- [Assignment]: Print only what runs from the line that includes "Task: Select OM MANU operating mode" to the end of the listing, word for word, and do not include any pictures.

- [Data for review]:
━━━━━━━━━━
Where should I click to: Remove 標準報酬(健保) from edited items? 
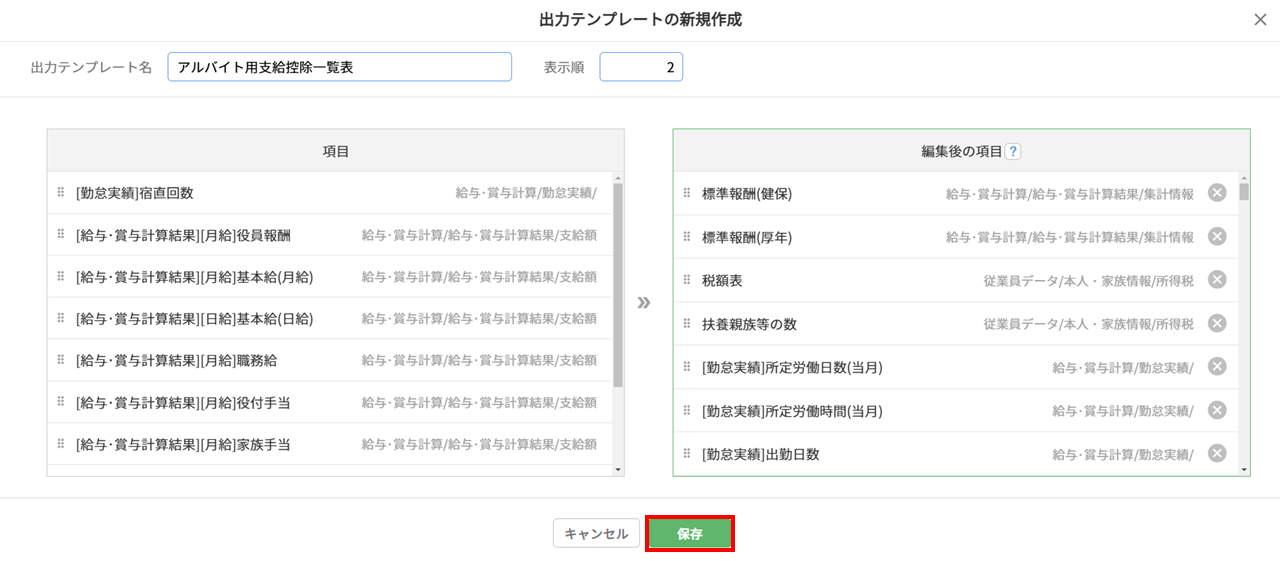(x=1217, y=193)
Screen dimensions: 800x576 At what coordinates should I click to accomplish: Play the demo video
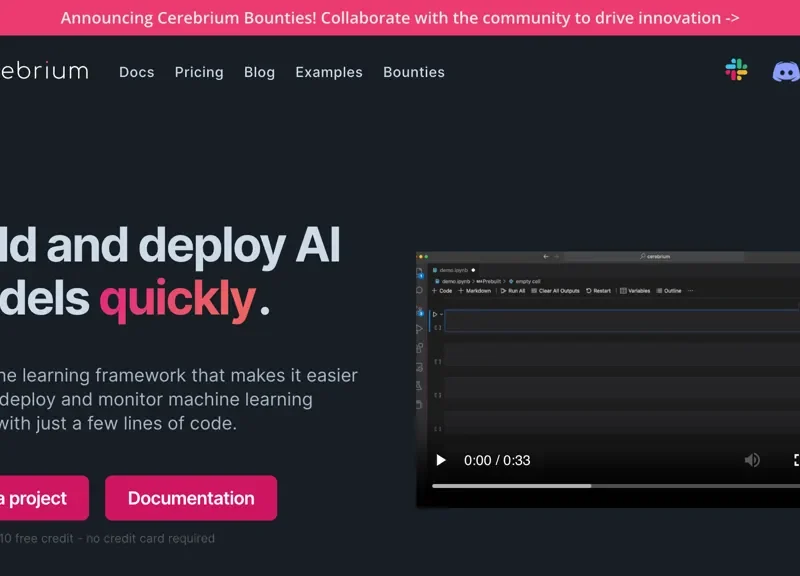tap(441, 460)
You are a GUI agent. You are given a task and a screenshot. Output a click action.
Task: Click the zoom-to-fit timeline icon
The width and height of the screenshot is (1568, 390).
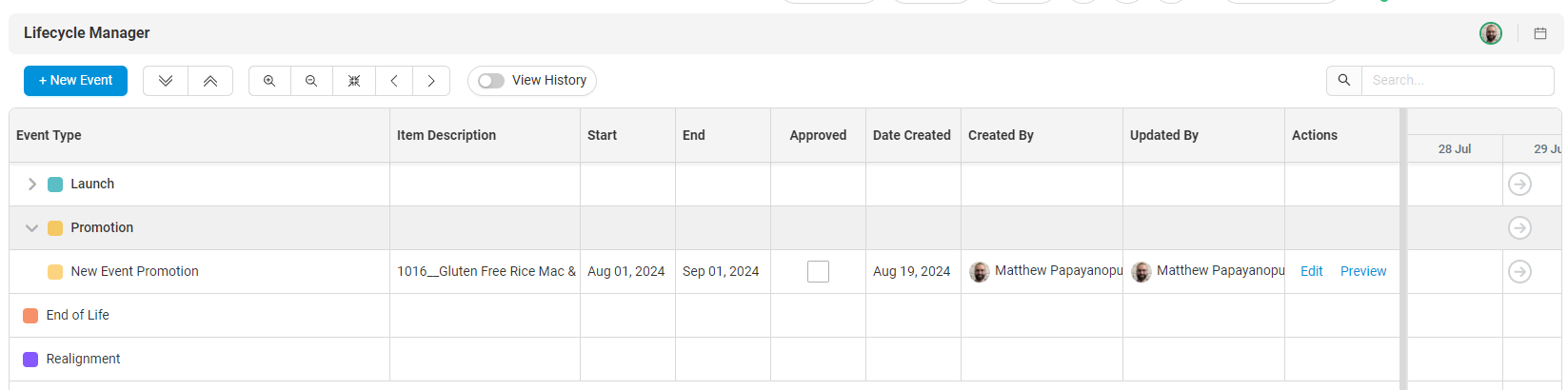tap(354, 81)
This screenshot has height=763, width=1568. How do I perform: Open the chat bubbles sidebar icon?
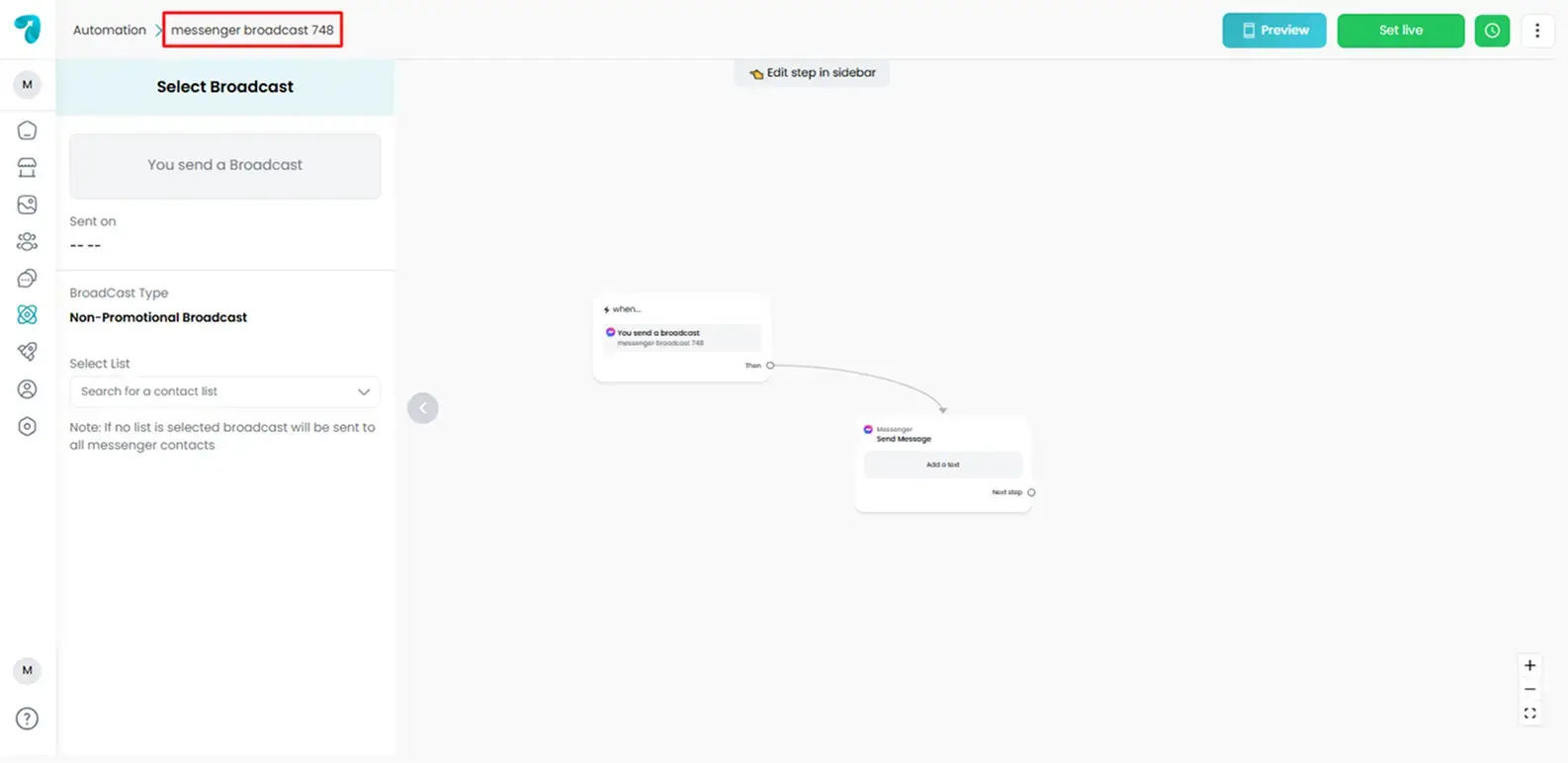[x=27, y=279]
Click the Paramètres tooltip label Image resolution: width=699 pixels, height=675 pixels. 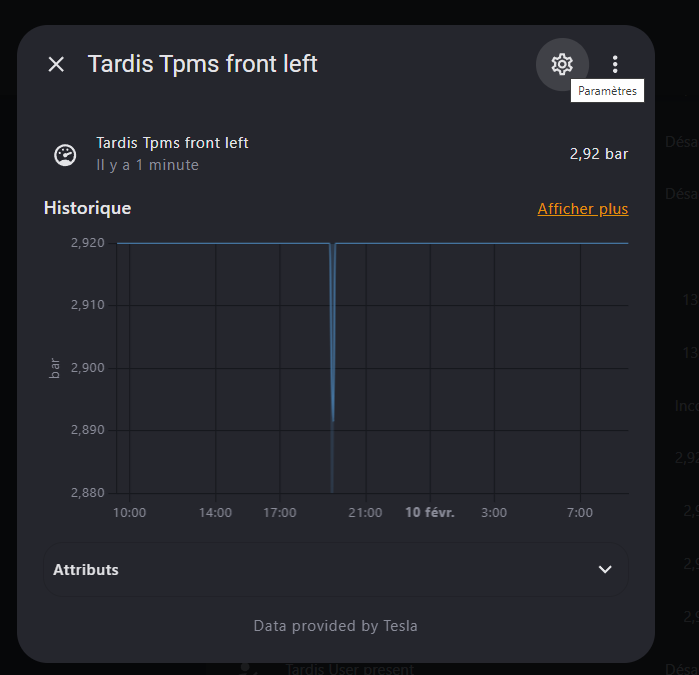tap(607, 91)
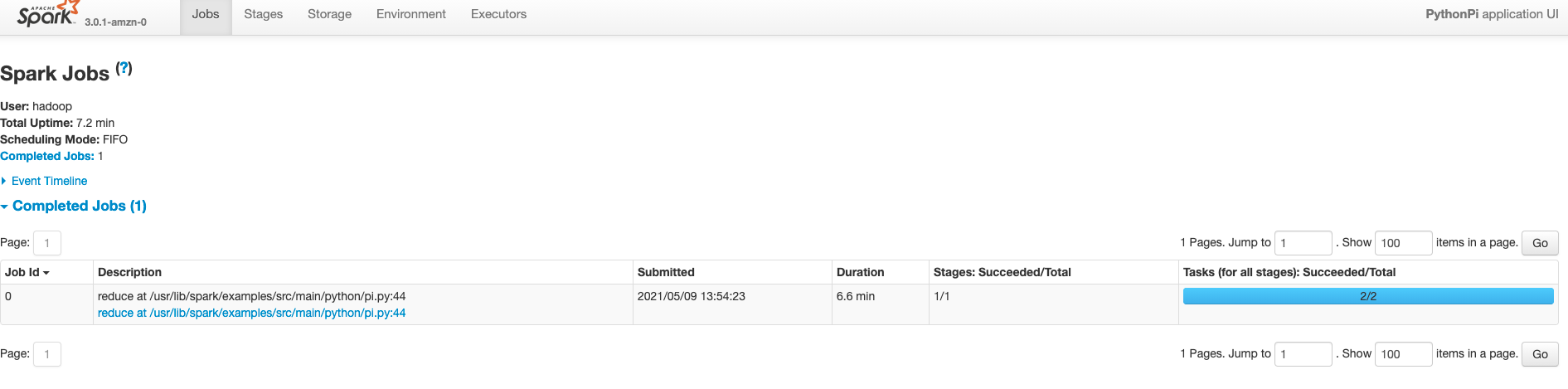This screenshot has height=389, width=1568.
Task: Collapse the Completed Jobs (1) section
Action: (x=79, y=206)
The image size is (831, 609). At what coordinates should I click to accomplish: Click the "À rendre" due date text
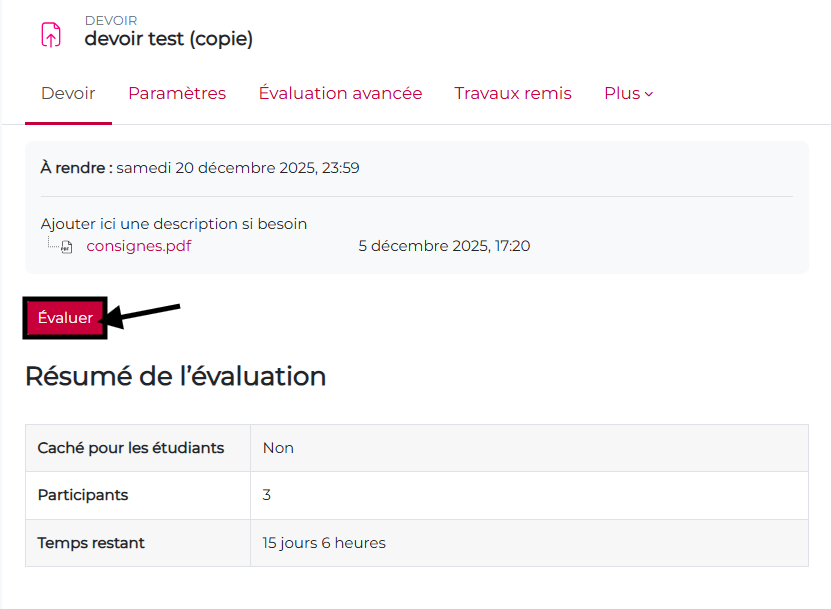click(200, 168)
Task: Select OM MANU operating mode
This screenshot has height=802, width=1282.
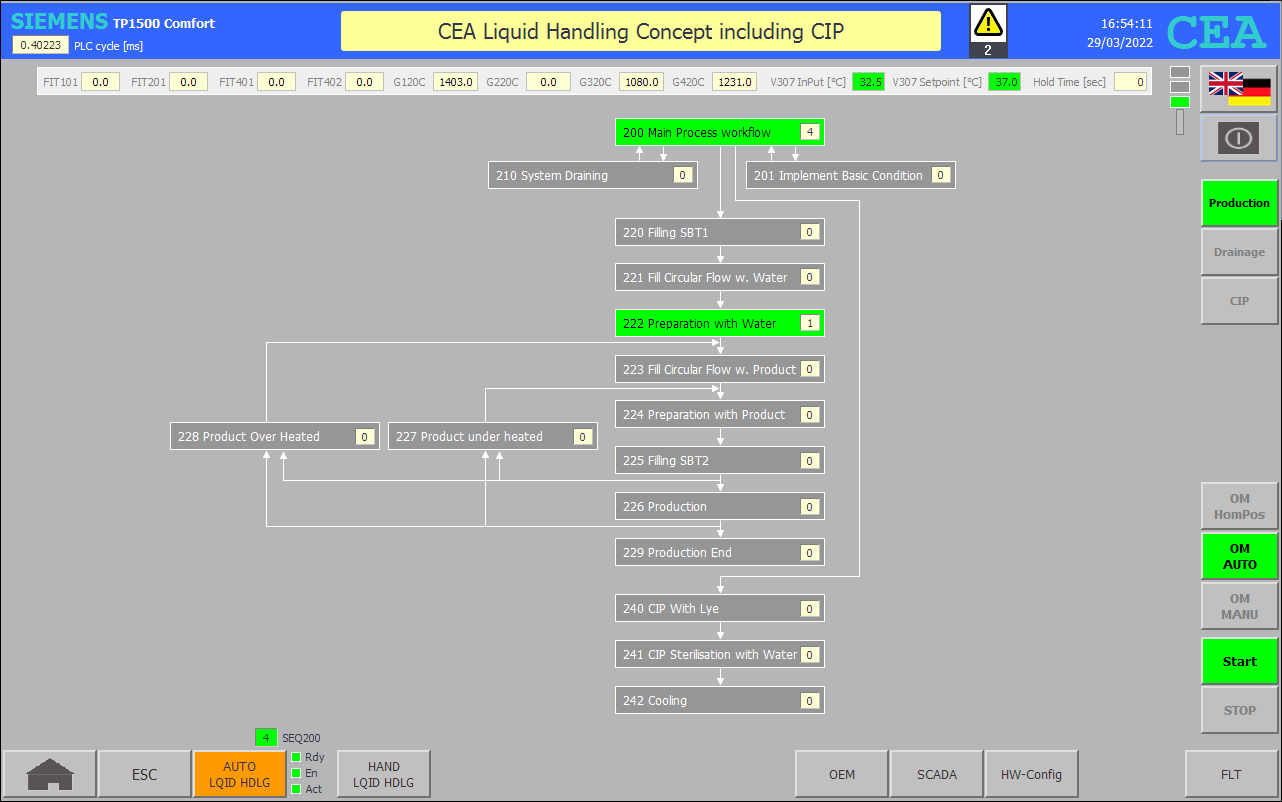Action: pos(1239,606)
━━━━━━━━━━
- [Task output]:
Task: Select OM MANU operating mode
This screenshot has height=802, width=1282.
Action: pos(1239,606)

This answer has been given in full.